なんでも内科診療日誌

とりあえず何でも診ている内科の診療記録

絞扼性腸閉塞疑い

2024年09月02日 | 消化器疾患

 40歳代前半の女性が腹痛で外来を受診した。ふだんは高血圧症で市内の病院に通院している。なぜ当院を受診したかはわからない。

 午前7時に朝食をとっていて、午前8時半ごろに突然腹痛が生じたそうだ。(発症時のことをしつこく訊くと、突発らしい)体格のいい方で、腹部所見がとりにくい。最終生理は3日前に終了したそうだ。

 腹痛が生じてからは持続痛になっている。腹部全体が痛くて、歩くと響く。突発だと「破れる、捻じれる、詰まる」になる。圧痛は上腹部と下腹部にあり、局在がはっきりしない。

 反跳痛があり、筋性防御はたぶんないと思うが迷った。消化性潰瘍の既往はなく、体型的に胆嚢結石を疑ったが、どうも所見が違う。

 胸部X線・腹部X線で腹腔内遊離ガスがないのを確認して、バイタルは安定しているので、血液検査を確認してから造影CT予定とした。

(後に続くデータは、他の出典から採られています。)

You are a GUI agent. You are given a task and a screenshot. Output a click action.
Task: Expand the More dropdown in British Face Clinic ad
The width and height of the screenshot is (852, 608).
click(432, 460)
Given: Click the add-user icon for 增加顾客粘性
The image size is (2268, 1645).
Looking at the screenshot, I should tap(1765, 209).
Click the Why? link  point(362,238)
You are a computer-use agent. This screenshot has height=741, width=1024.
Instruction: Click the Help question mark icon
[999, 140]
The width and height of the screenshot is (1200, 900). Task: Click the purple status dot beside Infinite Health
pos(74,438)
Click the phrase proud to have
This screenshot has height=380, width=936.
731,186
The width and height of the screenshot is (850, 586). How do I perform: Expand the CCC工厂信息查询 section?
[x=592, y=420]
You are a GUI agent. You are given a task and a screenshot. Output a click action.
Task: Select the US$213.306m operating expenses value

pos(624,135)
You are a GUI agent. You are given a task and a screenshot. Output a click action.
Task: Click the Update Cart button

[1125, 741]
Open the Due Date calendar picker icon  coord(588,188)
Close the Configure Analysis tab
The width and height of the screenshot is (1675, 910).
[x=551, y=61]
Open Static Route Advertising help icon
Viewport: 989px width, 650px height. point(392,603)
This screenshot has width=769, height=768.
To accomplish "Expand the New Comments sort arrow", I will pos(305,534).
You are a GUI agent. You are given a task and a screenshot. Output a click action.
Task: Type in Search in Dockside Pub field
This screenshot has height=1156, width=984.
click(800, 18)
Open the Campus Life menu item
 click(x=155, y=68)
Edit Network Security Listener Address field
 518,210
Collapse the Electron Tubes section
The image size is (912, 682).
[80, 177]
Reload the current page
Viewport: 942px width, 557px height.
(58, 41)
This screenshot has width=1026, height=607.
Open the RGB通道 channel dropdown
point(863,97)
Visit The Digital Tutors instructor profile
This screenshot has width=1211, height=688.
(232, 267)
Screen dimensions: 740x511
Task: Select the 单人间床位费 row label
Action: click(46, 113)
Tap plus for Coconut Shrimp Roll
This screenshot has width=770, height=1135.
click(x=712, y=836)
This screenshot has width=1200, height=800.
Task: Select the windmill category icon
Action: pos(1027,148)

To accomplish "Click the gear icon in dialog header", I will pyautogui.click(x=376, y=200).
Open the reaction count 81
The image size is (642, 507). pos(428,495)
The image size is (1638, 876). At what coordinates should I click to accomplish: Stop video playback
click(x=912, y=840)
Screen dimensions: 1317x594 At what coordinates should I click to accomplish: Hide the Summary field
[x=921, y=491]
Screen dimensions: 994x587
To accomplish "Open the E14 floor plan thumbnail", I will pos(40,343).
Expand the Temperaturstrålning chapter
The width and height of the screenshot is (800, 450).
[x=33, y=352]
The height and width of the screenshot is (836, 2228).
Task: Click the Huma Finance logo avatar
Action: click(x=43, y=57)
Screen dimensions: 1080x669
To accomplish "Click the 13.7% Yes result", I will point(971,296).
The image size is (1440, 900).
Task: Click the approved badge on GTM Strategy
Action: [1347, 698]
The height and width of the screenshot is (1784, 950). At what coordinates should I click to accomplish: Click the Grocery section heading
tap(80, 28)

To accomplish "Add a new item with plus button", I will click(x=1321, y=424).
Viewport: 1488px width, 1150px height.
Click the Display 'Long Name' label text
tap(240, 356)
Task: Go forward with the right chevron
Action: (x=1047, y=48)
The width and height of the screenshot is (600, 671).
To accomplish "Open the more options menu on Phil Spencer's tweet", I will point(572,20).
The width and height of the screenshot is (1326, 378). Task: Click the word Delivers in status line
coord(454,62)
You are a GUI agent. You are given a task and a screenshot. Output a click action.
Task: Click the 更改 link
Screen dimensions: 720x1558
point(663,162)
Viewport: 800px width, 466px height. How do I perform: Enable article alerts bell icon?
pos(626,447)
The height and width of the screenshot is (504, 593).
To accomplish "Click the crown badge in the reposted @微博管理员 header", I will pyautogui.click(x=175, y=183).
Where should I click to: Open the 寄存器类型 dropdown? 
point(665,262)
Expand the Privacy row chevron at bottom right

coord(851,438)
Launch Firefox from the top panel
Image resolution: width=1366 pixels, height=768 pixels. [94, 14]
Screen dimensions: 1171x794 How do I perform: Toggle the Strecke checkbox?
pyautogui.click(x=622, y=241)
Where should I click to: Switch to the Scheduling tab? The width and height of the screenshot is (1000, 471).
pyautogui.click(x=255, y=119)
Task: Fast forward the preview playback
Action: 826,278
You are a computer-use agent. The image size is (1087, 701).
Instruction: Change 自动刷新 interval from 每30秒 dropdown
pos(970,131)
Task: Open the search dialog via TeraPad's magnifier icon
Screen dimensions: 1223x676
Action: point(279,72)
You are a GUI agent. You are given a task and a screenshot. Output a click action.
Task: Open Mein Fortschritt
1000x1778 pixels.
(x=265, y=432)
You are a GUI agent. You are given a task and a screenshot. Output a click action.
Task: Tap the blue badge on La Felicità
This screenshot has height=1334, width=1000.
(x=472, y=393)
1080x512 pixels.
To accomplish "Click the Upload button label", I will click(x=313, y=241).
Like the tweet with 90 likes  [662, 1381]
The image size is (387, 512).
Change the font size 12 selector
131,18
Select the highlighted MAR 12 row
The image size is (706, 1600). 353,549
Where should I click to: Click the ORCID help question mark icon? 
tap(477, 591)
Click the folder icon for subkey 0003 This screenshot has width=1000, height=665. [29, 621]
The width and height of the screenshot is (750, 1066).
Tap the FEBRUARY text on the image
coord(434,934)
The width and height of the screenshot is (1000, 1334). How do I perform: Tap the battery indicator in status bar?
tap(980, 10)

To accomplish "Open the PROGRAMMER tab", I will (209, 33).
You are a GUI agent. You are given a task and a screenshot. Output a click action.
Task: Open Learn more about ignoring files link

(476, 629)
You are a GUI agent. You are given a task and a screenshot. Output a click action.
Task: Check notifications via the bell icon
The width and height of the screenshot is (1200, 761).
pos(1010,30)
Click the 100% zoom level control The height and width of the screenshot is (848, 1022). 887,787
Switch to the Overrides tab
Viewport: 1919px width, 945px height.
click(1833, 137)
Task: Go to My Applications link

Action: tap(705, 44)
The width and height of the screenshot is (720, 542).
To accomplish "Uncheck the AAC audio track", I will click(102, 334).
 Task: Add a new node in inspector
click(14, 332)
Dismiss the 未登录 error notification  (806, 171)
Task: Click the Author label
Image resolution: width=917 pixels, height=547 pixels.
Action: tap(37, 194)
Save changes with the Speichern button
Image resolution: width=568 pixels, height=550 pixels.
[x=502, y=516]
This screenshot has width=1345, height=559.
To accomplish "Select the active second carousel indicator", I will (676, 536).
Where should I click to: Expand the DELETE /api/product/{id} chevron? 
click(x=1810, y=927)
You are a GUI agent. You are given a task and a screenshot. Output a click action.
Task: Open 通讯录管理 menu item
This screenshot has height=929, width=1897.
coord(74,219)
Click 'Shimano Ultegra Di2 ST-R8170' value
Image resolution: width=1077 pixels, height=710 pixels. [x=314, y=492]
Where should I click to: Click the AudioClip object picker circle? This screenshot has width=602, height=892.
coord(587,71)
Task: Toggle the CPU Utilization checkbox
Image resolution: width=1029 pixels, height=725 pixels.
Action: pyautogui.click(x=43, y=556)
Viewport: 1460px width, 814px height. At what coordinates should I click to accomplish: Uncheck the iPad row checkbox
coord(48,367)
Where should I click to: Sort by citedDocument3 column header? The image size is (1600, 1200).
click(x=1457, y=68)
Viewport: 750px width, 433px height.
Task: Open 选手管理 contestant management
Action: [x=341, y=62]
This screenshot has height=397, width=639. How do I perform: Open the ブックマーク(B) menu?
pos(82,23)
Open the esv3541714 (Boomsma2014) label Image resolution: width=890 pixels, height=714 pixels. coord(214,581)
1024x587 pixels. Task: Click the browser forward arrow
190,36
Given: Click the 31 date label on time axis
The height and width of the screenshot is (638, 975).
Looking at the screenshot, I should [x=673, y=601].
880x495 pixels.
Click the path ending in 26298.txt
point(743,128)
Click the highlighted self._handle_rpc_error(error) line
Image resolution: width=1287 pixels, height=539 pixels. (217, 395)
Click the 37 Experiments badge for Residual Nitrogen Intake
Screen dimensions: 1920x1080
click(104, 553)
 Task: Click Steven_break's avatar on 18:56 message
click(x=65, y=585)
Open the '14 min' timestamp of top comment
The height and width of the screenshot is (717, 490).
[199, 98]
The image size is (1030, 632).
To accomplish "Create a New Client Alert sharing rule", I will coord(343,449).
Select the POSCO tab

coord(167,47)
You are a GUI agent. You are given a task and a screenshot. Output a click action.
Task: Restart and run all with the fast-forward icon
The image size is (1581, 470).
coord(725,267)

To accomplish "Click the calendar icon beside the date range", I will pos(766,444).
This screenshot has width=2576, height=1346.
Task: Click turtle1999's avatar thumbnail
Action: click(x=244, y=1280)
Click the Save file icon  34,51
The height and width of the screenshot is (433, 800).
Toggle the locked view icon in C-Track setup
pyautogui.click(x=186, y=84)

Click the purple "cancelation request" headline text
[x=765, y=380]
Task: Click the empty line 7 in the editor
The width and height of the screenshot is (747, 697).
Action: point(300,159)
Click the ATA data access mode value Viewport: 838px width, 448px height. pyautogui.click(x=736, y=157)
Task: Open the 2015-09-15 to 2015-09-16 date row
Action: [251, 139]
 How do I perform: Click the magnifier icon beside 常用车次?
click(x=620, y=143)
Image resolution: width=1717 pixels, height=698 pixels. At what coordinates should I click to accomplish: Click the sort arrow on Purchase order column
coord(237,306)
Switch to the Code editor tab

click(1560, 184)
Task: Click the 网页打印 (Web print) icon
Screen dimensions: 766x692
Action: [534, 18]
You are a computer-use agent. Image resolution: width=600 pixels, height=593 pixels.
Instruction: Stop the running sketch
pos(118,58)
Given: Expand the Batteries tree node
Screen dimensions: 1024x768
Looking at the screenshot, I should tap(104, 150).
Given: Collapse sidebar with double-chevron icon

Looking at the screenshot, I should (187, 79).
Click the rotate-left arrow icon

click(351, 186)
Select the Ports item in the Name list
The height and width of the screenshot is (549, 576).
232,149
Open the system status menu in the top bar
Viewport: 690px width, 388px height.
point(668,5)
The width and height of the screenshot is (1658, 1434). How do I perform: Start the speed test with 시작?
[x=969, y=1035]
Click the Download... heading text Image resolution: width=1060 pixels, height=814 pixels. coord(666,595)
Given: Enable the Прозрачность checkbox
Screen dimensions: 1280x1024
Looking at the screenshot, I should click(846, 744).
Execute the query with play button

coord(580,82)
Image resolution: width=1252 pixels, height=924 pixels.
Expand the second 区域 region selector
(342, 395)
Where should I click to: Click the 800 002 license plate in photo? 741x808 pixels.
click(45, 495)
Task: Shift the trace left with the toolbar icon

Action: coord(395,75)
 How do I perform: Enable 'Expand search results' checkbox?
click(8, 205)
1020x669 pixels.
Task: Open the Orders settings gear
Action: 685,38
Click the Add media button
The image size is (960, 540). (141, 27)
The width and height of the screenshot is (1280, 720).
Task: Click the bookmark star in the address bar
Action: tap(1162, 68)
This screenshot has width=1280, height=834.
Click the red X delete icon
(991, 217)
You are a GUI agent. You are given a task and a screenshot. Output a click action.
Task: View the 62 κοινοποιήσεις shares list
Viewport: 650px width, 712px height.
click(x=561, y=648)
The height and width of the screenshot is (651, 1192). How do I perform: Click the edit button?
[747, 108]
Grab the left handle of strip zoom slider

 白血球18900・CRP0.9と超急性期の炎症像だった。肝機能検査は異常がなかった。肝胆道系ではない。

 造影CTを行うと、まず虫垂は正常だった。肝臓周囲と腸間膜に軽度に腹水がある。そして、子宮の背側に拡張した小腸が一塊になっていた。内ヘルニアからの絞扼性腸閉塞と思われた。

 消化器科医にもCTを診てもらって、それ以外は考えにくく、外科に搬送依頼ということになった。地域の基幹病院外科に連絡すると、受けてもらえたので、すぐに救急搬送した。